=== EXERCISE OBJECTIVE ===
Output as a JSON list of strings the lines in the listing below, starting with the line that contains "Where should I click to: Click the zoom" and going on through the line that contains "point(362,280)", one string per line with blank lines left out.
++++ PROVIDED DATA ++++
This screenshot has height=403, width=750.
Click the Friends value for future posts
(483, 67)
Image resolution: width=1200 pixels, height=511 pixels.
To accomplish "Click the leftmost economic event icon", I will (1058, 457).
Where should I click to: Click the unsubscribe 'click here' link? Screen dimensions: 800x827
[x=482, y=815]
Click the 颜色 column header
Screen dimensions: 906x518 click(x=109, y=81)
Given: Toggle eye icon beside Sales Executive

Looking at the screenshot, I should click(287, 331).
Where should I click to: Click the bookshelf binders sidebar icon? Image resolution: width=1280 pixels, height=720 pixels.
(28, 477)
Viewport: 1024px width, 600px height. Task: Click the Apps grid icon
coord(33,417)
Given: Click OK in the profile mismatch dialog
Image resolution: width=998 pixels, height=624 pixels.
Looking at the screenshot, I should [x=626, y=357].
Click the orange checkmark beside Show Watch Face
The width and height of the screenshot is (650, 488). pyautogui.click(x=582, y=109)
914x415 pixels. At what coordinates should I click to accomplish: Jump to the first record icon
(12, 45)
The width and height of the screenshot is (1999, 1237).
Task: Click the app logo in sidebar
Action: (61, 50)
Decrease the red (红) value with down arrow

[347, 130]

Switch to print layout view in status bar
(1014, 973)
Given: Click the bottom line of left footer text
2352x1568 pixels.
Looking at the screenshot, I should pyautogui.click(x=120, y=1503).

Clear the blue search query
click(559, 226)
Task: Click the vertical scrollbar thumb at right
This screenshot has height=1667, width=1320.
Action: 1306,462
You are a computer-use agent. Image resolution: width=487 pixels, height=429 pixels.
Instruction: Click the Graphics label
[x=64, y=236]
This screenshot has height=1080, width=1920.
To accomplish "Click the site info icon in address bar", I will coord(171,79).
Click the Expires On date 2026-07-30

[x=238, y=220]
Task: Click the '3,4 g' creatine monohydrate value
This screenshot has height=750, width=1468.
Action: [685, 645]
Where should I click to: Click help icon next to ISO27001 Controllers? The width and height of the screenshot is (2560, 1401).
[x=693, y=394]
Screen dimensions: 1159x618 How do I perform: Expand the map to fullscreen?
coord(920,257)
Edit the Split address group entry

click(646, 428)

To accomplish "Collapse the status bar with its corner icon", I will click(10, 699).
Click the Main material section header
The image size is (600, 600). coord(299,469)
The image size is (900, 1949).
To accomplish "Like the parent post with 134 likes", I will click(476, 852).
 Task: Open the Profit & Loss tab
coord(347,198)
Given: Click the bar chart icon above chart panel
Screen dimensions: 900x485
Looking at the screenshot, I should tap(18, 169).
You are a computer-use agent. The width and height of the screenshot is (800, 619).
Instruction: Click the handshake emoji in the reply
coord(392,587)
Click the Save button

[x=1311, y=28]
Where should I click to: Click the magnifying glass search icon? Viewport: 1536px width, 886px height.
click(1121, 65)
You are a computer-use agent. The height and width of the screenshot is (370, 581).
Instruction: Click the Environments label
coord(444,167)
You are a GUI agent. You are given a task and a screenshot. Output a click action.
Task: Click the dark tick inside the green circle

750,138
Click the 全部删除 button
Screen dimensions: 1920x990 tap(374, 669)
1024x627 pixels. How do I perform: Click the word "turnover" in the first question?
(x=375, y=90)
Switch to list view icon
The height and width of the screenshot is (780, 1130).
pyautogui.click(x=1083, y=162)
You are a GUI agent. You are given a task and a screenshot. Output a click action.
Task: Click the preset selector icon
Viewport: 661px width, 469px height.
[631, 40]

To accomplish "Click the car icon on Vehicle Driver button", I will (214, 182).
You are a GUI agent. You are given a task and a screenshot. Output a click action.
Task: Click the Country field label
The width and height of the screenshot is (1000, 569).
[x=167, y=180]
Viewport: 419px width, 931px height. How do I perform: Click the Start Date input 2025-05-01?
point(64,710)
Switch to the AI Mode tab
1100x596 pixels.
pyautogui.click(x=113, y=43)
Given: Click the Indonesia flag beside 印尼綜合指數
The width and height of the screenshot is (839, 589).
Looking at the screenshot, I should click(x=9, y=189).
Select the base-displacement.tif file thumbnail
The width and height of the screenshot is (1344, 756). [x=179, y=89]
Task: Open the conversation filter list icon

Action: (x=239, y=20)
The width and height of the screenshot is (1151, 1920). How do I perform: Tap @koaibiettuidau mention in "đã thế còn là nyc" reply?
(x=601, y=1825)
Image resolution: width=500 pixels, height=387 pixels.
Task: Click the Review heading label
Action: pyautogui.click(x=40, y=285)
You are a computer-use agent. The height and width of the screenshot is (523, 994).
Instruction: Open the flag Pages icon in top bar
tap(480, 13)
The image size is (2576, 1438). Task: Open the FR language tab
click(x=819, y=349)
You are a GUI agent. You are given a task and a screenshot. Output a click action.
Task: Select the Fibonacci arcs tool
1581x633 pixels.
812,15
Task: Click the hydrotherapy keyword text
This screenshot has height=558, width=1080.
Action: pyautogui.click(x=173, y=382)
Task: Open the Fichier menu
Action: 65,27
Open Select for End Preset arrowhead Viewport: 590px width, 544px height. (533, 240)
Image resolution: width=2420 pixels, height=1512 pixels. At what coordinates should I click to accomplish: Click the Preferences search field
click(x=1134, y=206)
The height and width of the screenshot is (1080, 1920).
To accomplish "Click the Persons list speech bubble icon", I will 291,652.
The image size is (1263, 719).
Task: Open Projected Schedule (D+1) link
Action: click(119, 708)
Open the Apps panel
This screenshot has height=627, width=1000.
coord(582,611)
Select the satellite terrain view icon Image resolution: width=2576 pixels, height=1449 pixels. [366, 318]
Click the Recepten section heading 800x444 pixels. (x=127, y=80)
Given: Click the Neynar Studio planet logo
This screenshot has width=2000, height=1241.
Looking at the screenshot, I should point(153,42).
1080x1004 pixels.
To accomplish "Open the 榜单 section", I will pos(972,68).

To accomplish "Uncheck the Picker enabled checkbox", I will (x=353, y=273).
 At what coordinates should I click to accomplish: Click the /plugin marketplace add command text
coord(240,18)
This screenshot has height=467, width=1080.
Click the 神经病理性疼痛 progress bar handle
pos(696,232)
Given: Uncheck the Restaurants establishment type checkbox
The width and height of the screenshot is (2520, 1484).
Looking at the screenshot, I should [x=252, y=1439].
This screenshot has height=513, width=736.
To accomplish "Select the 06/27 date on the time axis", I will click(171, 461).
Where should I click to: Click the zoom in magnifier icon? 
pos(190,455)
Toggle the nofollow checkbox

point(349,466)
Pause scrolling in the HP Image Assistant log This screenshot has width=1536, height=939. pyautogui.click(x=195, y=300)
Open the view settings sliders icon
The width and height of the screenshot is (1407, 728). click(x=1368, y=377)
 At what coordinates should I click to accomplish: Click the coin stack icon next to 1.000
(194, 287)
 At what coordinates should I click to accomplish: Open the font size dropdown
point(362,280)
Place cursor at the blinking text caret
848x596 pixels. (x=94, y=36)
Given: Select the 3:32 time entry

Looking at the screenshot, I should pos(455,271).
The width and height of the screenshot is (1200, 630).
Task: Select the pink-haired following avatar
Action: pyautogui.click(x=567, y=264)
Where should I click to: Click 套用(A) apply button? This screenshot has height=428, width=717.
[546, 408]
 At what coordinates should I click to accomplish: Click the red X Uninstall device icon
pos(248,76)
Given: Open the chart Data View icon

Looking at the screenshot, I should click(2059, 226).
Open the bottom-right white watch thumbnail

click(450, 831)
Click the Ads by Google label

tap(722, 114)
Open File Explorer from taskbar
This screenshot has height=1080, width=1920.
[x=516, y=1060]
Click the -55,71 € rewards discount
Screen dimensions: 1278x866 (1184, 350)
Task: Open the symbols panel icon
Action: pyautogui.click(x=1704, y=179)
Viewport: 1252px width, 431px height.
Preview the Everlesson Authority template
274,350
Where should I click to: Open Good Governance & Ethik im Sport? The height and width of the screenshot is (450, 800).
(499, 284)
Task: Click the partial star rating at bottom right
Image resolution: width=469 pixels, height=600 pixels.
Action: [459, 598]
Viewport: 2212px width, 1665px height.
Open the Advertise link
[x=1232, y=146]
++++
=== OUTPUT FOR THIS TASK ===
[
  "Where should I click to: Click the zoom in magnifier icon? ",
  "pos(190,455)",
  "Toggle the nofollow checkbox",
  "point(349,466)",
  "Pause scrolling in the HP Image Assistant log This screenshot has width=1536, height=939. pyautogui.click(x=195, y=300)",
  "Open the view settings sliders icon",
  "The width and height of the screenshot is (1407, 728). click(x=1368, y=377)",
  " At what coordinates should I click to accomplish: Click the coin stack icon next to 1.000",
  "(194, 287)",
  " At what coordinates should I click to accomplish: Open the font size dropdown",
  "point(362,280)"
]